Le dolía. Pensar en ella le dolía. Nunca había pensado que podría echar tanto de menos a alguien. Sin embargo, las heridas de aquel dolor permanecían escondidas en alguna parte de su ser, entre estanterías que contenían sus libros cubiertos de polvo.
Toda su historia.
“Interstellar” es muchas cosas. Es una distopía sobre un futuro exánime, una crítica a nuestro presente, maravillado por los juguetes digitales que nos hicieron olvidar las estrellas. Es una disección del hombre y su lugar en el cosmos, y también una compleja cadena de padres e hijas, de mentiras y traiciones.

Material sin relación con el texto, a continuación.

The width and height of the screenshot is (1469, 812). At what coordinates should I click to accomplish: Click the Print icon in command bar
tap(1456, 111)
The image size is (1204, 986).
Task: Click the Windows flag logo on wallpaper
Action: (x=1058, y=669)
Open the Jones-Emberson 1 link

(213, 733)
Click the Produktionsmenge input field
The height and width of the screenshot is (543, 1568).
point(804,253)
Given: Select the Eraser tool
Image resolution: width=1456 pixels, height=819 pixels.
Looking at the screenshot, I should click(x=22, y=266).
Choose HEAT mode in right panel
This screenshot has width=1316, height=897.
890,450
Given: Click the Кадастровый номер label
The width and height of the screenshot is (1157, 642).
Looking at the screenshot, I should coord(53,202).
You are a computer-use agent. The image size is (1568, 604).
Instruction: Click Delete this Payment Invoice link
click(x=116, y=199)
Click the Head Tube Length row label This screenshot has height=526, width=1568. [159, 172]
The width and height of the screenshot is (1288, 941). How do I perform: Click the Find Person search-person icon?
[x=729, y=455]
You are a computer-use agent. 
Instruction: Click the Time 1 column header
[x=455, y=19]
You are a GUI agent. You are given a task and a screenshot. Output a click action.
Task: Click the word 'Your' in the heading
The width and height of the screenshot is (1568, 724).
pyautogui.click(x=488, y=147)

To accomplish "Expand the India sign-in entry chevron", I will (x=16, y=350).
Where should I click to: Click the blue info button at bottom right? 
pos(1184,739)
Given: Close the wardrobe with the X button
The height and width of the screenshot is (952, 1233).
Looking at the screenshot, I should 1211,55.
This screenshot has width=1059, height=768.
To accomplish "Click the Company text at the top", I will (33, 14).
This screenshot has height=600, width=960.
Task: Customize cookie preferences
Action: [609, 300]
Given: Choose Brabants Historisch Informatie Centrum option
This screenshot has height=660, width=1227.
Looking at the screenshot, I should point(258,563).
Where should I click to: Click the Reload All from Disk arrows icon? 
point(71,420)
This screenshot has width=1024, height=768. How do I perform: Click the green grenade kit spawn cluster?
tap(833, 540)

Pero por fin encima de todo, “Interstellar” es una historia de amor. El amor entendido como fuerza motor y razón única capaz de mover (y cómo) el universo. Y nuestras propias vidas.
Liberado de la presión del superhéroe murciélago, las influencias de Christopher Nolan van desde las más obvias (el viaje sideral y lisérgico de “2001: Una Odisea en el Espacio”, la literatura de ciencia ficción dura) pasando por las más esquivas (“ Las Uvas de la Ira”, de John Steinbeck, “Las Estrellas de mi Destino”, de Alfred Bester, «Apocalipsis», de Stephen King)
El director de “Origen” apuesta por el celuloide y los trucos de espejos para expandir dimensiones bajo la batuta de un Hans Zimmer nunca antes tan influenciado por la geometría Philip Glass. Pero referencias aparte, aunque la película de Nolan puede ser la más valiente, imperfecta y personal de toda su carrera, la sensación que le queda a uno tras acabar la proyección es abrumadora, de encogimiento y respeto.
Habíamos dejado de mirar a las estrellas y apreciar su terrible simetría; olvidado lo pequeños y frágiles que somos, desechos rotos por el recuerdo y la pérdida. Pero quién sabe. Quizás algún día seamos capaces de viajar y volver con ellos.
Aquellos a los que una vez quisimos.